Millennial Debt Prescription: 5 Ways To Rid Yourself Of Debt
As a business coach and Millennial, I am always researching strategies to improve my financial acumen and to empower me for even greater financial freedom. Sadly, I do not meet many other Millennials who share this belief or concern.
Research shows that more Millennials are taking steps to secure their financial futures. However, what we fail to realize is that if we don't eliminate debt, we are not truly empowering ourselves for financial freedom.
Debt is burdensome; debt must be canceled before you can create a life of financial security.
Here's some fresh perspective on your finances and a debt prescription proposition to pay off your outstanding debts:
Create an effective budget once and for all.
While many will argue the necessity of a budget, I can offer numerous negative consequences of not having one. Budgeting allows you to track your spending. What you do not track, you cannot trace. In other words, you can only analyze what you have accounted for.
Write out a budget of all of your expenses. Be thorough and do not estimate. You cannot account for your finances without accurate information. You don't pay your bills on assumptions and you should not create your budget without absolute accuracy, either.
When you are serious about getting out of debt, you will do responsible budgeting. According to Consolidated Credit, responsible budgeting is not just listing out your biggest expenses, but outlining your total expenses.
Take a day and go through all your bills and outstanding debts. Create folders, calculate totals and make spreadsheets that outline each expense.
When you have a clear focus of your financial goals, you are much more likely to accomplish them. This will not only help you to set an accurate budget, it will also empower you to make responsible investments for your future.
Assess your credit card debt.
While some will advise you to focus on your student loans, I do not agree with that perspective. You should focus on credit card debt first. Most student loans are not due immediately.
While you do not want to amass massive student loans, it would be more advantageous to attack smaller debt before you attempt to cancel larger debts. This sets a much more realistic expectation and rewards you on the journey to achieving larger financial goals.
Also, you will have to get disciplined with your credit cards; be mindful that paying the minimum balance is paying interest, not the principal.
Work on paying off your student loans.
Many have negative perspectives on student loans. While we understand that student loans are debts, we must also understand that student loans are not considered bad debt.
Student loans are set up on a lengthy payment schedule; therefore, they are often not negatively reflected on credit reports. This does not mean you should be negligent.
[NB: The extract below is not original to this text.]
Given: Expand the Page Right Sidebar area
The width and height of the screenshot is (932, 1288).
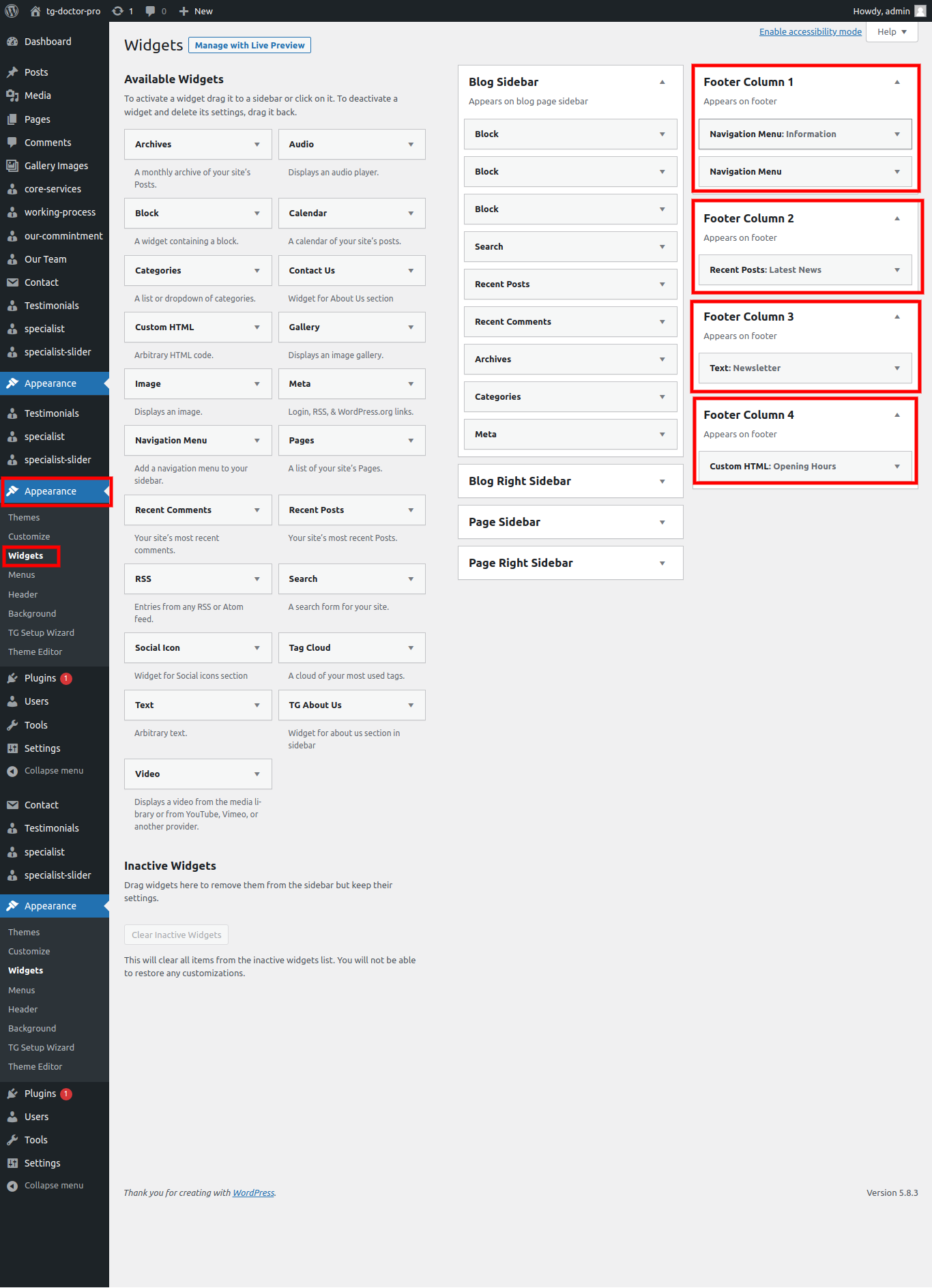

The more you prolong paying back student loans, the more interest you will create and the longer it will take you to pay back the loan.
Consolidating student loans is an option if you want to make your repayments more affordable. Ask your student loan provider about a couple of options; pay as you earn is an option that works with the borrower to ensure that the repayment schedule is reasonable.
Income-based repayment is an option contingent upon your income level. Public service loan forgiveness is an option available for student loan borrowers employed in specific jobs.
Most student loan providers will work with you to find a solution that is best for you.
Contact your student loan provider regularly and stay abreast about new offerings and developments.
Check your credit score.
Your credit score is very important. It is a key indicator of how financially responsible you are. Your credit score alerts creditors to how credit-worthy you are by how timely you pay your bills. You can go to www.creditkarma.com and get a free copy of your credit report.
Check your credit report for accuracy. Make sure you have not been a victim of identity theft. Check to make sure your credit report only reflects accounts for which you are responsible. The higher your score, the more likely you will be able to access cash when you need it.
Learn how to negotiate.
There is no law that says you cannot call your creditors and negotiate a better deal. In fact, you may able to negotiate lower payments at a lower interest rate.
Also, negotiation often leads to restructured payment plans. Be honest because often, creditors are willing to work with you.
Do not be afraid to negotiate because doing so can accelerate your debt cancelation process. If you follow these steps, you have a great prescription for eliminating debt and living a financially empowered life.